Residents accused the Harare City Council of misplacing its priorities and urged it to deploy more trucks to collect refuse on a regular basis.

They feared disease outbreaks and some shop owners complained that the garbage was piling on their doorsteps and disrupting business.

At a press conference on Tuesday, Environment, Climate, Tourism and Hospitality Industry deputy minister, Barbra Rwodzi announced a cocktail of measures that government said it was adopting to clean up the city.

The government will be working together with the Environmental Management Agency (EMA), urban councils as well as law enforcement agencies.

“Illegal dumpsites and general uncleanliness of the environment are a cause for concern and pose a serious threat to human health. As such, the government cannot sit and watch the citizenry and institutions disregarding the law through littering,” RwodzI said.

“Given the aforementioned health risks associated with unclean environments, my ministry, through the Environmental Management Agency and other law enforcement agencies have stepped up law enforcement activities in the interest of public health,” added the deputy minister.

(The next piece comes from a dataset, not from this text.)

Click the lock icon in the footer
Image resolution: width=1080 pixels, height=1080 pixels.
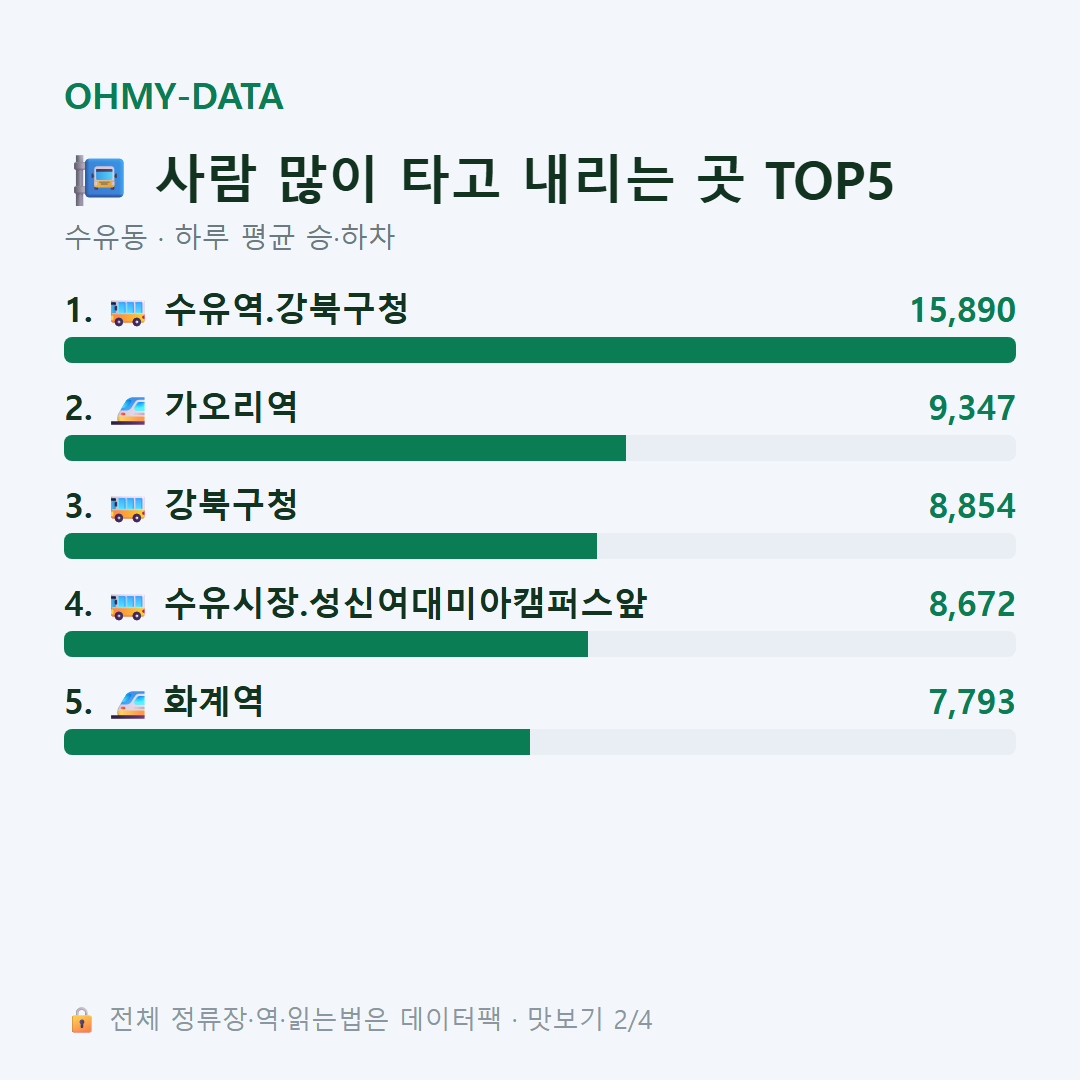[82, 1019]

Section 83 of the EMA Act prohibits people from discarding, dumping or leaving litter on any land or water surface, street, road or site except in a container provided for that purpose or at a place which has been specially designated for disposal.

Rwodzi urged residents to ensure that their residential, work and public environments are kept clean.

Her ministry indicated that it would rejuvenate the national clean-up campaign that was launched by President Emmerson Mnangagwa when he took over power from the late Robert Mugabe in 2017.

The campaign quickly lost energy, though, with Rwodzi blaming the Covi-19 outbreak that hit Zimbabwe in 2020, more than two years after Mnangagwa took became president.

The deputy minister warned businesses against operating without litter bins that are accessible to customers and promised her ministry was working to ensure that public transport vehicles would also have rubbish disposal containers.

 ‘’Similarly we will now step up efforts to ensure that all passenger public service vehicles have litter bins. Further, such vehicles are reminded to ensure that they have litter bins to avoid their passengers throwing litter through the windows. If such should happen those operating such a vehicle will be fined,’’ she said.

Added Rwodzi: ‘’There will be rigorous and regular inspections until we rid  of cities, towns, growth points and indeed rural service centers of illegal dumpsites and other manifestations of poor waste management.’’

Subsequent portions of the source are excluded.